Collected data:
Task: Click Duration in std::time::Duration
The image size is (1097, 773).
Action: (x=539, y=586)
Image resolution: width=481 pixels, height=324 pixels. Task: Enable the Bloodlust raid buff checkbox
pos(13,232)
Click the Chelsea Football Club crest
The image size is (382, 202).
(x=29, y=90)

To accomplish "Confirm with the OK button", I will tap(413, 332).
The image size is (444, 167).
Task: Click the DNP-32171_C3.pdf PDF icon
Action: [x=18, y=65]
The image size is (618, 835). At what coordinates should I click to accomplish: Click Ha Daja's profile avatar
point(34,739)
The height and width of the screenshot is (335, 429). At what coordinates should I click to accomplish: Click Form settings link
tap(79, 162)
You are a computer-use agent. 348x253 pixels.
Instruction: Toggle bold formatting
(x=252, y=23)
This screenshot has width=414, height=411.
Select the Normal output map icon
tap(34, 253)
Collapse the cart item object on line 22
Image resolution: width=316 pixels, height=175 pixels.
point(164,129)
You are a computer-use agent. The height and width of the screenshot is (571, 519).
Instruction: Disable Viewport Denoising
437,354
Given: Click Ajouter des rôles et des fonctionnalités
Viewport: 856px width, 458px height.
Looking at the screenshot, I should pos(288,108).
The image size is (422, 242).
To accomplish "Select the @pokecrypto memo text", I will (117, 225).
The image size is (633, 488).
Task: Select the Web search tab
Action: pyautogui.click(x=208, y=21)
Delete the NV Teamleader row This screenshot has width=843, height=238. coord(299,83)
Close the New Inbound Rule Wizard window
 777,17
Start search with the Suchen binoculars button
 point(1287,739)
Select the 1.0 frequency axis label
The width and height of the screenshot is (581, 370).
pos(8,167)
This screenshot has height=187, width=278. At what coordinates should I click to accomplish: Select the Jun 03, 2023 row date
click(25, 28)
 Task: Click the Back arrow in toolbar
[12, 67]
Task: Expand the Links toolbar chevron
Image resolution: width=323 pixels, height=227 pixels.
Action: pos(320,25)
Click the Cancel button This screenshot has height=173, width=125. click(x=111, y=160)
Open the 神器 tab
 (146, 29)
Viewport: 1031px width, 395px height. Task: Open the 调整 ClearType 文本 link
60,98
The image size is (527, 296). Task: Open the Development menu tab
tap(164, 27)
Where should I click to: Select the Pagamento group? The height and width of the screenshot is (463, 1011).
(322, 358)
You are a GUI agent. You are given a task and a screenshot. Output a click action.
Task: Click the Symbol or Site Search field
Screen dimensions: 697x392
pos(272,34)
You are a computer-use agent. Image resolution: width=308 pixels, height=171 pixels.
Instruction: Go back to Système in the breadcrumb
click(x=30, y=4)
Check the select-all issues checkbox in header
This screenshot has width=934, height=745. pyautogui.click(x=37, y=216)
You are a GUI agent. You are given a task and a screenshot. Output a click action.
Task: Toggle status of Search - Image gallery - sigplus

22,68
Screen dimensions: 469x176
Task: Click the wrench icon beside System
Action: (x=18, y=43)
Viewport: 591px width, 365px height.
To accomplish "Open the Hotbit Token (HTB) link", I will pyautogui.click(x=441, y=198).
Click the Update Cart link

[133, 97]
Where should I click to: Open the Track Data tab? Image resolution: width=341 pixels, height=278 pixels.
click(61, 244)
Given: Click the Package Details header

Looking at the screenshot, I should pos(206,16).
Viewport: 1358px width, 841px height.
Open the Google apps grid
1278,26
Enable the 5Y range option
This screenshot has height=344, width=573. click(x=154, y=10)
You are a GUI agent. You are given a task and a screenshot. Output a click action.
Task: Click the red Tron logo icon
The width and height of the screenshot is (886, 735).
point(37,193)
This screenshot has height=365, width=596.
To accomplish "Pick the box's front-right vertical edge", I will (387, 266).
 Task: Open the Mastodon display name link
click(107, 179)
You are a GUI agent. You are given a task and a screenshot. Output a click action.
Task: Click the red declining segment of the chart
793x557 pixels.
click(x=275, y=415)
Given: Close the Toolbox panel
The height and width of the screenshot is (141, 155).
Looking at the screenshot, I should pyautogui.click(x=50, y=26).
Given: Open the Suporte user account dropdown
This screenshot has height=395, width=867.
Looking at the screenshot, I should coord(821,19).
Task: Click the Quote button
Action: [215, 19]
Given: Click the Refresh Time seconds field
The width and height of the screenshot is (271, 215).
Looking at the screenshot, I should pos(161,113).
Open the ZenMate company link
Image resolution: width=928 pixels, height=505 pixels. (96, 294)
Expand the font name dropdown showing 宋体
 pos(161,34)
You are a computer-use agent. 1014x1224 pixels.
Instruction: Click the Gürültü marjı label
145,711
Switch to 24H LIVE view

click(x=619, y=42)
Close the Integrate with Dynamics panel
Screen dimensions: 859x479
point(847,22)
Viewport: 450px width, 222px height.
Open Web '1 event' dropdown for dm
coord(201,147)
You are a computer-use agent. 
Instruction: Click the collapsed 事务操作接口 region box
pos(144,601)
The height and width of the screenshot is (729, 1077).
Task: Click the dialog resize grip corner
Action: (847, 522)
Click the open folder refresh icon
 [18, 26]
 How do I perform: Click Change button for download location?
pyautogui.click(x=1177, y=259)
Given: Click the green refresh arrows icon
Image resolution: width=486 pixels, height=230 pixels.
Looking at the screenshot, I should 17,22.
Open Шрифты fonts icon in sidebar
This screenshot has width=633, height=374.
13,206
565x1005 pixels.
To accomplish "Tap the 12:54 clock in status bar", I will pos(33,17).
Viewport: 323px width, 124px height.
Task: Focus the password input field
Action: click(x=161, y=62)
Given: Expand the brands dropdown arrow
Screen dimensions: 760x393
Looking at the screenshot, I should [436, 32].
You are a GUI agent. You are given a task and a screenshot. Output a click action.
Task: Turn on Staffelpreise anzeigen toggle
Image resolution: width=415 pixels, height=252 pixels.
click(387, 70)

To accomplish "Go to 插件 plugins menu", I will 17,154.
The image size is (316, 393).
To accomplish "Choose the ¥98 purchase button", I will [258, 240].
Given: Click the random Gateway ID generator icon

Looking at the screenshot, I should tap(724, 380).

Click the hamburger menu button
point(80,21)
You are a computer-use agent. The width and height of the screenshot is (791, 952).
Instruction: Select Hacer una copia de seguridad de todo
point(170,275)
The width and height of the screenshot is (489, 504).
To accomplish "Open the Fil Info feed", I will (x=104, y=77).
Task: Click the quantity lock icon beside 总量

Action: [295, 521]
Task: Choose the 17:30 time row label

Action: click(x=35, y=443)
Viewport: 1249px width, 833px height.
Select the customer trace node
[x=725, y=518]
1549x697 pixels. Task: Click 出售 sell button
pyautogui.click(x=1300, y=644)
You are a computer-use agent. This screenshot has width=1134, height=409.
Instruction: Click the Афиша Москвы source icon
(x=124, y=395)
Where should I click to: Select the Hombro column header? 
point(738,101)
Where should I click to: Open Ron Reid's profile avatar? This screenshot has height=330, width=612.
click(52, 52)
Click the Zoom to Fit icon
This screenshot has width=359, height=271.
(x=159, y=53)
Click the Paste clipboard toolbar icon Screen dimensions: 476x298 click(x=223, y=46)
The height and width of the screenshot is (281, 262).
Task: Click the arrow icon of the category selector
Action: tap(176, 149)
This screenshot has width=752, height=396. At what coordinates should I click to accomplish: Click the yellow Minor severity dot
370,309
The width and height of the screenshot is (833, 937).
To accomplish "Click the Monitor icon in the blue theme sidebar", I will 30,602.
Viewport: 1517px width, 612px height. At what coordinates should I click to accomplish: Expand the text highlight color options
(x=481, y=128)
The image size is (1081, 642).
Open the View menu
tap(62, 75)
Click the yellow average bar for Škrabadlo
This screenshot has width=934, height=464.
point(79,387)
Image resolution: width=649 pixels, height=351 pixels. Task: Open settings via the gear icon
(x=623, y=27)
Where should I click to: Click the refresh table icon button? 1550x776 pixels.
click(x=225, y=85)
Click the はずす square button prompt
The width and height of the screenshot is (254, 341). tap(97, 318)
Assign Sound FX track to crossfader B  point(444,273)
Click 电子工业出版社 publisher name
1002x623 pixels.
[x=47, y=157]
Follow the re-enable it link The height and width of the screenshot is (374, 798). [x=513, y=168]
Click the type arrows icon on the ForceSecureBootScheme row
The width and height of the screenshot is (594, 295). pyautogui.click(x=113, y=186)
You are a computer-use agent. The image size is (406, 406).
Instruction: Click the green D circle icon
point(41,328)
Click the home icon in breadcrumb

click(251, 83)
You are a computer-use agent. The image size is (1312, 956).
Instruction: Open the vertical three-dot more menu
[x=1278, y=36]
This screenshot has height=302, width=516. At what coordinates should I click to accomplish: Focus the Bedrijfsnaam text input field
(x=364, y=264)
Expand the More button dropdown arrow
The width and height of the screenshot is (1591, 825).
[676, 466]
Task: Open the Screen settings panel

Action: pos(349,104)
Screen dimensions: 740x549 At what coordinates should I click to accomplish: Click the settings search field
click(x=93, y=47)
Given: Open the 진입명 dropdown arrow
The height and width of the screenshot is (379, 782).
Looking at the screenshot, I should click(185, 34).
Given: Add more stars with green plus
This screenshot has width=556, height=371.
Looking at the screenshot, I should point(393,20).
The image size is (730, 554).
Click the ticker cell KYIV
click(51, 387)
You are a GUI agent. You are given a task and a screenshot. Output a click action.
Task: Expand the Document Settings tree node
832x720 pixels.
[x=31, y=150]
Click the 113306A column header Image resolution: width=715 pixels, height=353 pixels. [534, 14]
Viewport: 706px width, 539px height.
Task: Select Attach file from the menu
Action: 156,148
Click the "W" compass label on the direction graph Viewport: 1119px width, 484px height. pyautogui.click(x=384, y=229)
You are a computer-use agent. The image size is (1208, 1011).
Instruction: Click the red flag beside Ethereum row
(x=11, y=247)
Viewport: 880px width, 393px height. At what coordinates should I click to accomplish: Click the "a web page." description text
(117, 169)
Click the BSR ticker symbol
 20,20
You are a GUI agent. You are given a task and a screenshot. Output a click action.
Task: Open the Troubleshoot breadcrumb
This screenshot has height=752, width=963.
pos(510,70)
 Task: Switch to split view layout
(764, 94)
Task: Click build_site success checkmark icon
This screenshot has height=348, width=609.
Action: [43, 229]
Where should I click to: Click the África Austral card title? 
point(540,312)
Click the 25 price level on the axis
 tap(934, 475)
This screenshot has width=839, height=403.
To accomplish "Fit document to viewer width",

*AIM OF THE EXERCISE*.
Return exactly what appears above, from the first line of the entries to the line with "This screenshot has width=414, height=411.", inclusive.

*REPLY*.
Task: Click Duration in std::time::Duration
The image size is (1097, 773).
Action: (x=539, y=586)
Image resolution: width=481 pixels, height=324 pixels. Task: Enable the Bloodlust raid buff checkbox
pos(13,232)
Click the Chelsea Football Club crest
The image size is (382, 202).
(x=29, y=90)

To accomplish "Confirm with the OK button", I will tap(413, 332).
The image size is (444, 167).
Task: Click the DNP-32171_C3.pdf PDF icon
Action: [x=18, y=65]
The image size is (618, 835). At what coordinates should I click to accomplish: Click Ha Daja's profile avatar
point(34,739)
The height and width of the screenshot is (335, 429). At what coordinates should I click to accomplish: Click Form settings link
tap(79, 162)
You are a computer-use agent. 348x253 pixels.
Instruction: Toggle bold formatting
(x=252, y=23)
This screenshot has width=414, height=411.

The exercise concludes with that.